Esta vez el resultado es más positivo, al menos en las palabras de la crítica. «He aquí, por fin, una película inglesa que se puede elogiar sin reservas» dice The Spectator, en su columna dedicada al cine, que firma por entonces Graham Greene.

Cine de acción

Este segundo hombre de letras influirá a su vez decisivamente en la carrera de Reed nada menos que diez años más tarde, pues el destino de ambos no parece apresurarse como el mismo realizador que, por entonces, sigue su camino de películas no demasiado ambiciosas, hasta sumar una serie de catorce, a la que pondrá fin la guerra definitivamente. Ya ha conocido el éxito a la sombra de Hitchcock con su Tren nocturno a Munich, o tras los pasos de su maestro Wallace con Su nombre en los periódicos. Sin embargo, los años de la segunda contienda mundial le someterán a la dura disciplina del documental, en trabajos de puro montaje, salvo casos excepcionales.Pero de estos años anónimos antes que de épocas más o menos comerciales, le viene a Reed un mejor conocimiento de cuál debe ser su verdadera temática, cuál el tipo de historias más de acuerdo con sus recursos técnicos.

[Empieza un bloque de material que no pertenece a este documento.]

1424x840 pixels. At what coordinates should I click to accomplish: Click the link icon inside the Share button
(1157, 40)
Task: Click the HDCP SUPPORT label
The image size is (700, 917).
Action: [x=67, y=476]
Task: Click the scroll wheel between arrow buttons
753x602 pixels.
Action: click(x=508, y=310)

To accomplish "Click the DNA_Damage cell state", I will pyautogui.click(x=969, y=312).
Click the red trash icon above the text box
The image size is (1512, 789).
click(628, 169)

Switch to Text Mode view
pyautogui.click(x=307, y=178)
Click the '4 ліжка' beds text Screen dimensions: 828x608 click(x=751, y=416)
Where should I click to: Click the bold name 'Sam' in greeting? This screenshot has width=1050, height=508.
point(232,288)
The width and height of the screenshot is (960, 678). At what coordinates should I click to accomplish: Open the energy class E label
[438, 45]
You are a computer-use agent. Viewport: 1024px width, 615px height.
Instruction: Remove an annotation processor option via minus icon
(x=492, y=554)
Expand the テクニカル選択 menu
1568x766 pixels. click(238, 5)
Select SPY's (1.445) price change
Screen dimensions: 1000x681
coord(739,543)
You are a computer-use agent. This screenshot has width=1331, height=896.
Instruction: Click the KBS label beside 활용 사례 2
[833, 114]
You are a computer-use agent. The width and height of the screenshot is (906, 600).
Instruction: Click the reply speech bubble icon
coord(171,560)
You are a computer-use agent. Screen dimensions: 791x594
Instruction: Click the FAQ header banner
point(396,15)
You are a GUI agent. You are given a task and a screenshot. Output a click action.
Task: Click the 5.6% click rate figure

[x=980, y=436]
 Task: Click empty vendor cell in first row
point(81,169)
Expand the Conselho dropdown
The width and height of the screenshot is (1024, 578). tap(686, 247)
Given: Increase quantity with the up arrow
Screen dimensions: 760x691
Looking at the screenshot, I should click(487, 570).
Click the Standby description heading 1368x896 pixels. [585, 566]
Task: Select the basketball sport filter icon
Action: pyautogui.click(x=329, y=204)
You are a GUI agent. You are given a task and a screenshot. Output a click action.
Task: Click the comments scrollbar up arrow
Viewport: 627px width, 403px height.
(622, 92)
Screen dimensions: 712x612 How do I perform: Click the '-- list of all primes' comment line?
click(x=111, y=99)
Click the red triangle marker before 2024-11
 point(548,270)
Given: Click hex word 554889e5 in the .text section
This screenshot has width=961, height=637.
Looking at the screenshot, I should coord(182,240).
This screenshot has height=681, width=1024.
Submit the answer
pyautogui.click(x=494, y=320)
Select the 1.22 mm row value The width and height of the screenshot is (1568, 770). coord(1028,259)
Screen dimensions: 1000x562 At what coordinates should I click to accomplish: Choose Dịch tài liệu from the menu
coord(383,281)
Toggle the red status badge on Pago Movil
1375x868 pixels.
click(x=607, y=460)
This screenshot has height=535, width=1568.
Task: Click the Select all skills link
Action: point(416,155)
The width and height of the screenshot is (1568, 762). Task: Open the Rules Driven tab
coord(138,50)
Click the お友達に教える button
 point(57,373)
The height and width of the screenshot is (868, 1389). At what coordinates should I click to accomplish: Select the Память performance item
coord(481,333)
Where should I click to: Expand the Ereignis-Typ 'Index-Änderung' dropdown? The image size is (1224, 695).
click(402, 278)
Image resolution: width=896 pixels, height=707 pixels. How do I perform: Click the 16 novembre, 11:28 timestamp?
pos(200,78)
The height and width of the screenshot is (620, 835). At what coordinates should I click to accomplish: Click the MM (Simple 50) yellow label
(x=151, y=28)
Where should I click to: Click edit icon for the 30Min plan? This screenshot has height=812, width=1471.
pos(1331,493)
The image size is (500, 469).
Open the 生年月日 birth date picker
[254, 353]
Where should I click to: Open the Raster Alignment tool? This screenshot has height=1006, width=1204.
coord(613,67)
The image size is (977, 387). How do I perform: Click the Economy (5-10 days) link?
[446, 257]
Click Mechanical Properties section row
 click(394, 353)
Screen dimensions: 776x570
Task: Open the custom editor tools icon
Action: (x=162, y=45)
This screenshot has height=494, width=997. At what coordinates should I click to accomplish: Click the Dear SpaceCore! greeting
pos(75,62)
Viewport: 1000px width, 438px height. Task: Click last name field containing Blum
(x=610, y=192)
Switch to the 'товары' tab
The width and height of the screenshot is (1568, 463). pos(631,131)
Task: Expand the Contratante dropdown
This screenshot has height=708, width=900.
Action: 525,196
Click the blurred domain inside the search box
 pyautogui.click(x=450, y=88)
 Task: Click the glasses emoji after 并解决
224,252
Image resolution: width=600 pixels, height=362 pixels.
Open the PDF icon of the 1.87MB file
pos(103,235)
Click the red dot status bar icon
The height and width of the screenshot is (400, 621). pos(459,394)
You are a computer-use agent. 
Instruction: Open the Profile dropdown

De aquellos lejanos tiempos de los dramas de aventuras a lo Wallace, viene ahora su afán por el cine de acción, por ese cine del hombre a la caza del hombre. Naturalmente el argumento lo tomará de una novela, Larga es la noche, tema similar al que John Ford recrea en El Delator, pero que Reed transforma de problema individual de descripción de un hombre perseguido, en estudio de una sociedad entera con sus causas, sus mitos y sus justificaciones. Todo su oficio y sabiduría, su buen conocimiento de la progresión dramática, su capacidad para crear ambientes agobiantes, su lógica absoluta en efectos y encuadres, así como su habilidad para el montaje, aparecen en esta narración sobre la revolución irlandesa, cuyo final adquiere rasgos de tragedia. Si ello supone su consagración definitiva, El tercer hombre llevará su fama a un lugar destacado en la cinematografía universal de la postguerra. Ya aquí, afinidades de forma y fondo, cierto gusto por el detalle y la intriga, y un pesimismo ambiguo le han llevado a colaborar con Graham Greene, quien, un año antes, ha escrito para él su obra maestra, El ídolo caído. Este niño que ve derrumbarse poco a poco su admiración por un hombre acusado de asesinato recuerda, sin saber por qué, al propio Reed, debatiéndose al final de su vida cinematográfica por dar un sentido nuevo a sus obras posteriores.

Canto de cisne

Tras su excelente trilogía, es como si una puerta se cerrara a sus espaldas. Intenta adaptar a Conrad, pero Conrad es algo más que ambiente y aventura, es algo más que Greene, y la experiencia resulta un fracaso. Después, como recurso tardío, volverá a Greene en Nuestro hombre en La Habana, sátira de humor y espionaje que no le devolverá sus éxitos de antaño, que ni siquiera se repetirán en Oliver, su canto de cisne de academicismo depurado.A la vista de sus últimos films, puede decirse que en su postreros años este ídolo por tierra vivía solamente de recuerdos. El presente se le escapaba y el presente del cine corre, como se sabe, más aprisa que ningún. otro. Tal vez Reed era demasiado inglés para ocuparse del destino de los otros, salvo en casos excepcionales. Su destino era su isla y, cuando quiso darse cuenta de que algo en Gran Bretaña había cambiado, otros, más alerta quizás, o puede que más sabios, ocupaban su trono, el lugar disfrutado durante tantas décadas por autores, realizadores y novelistas clásicos.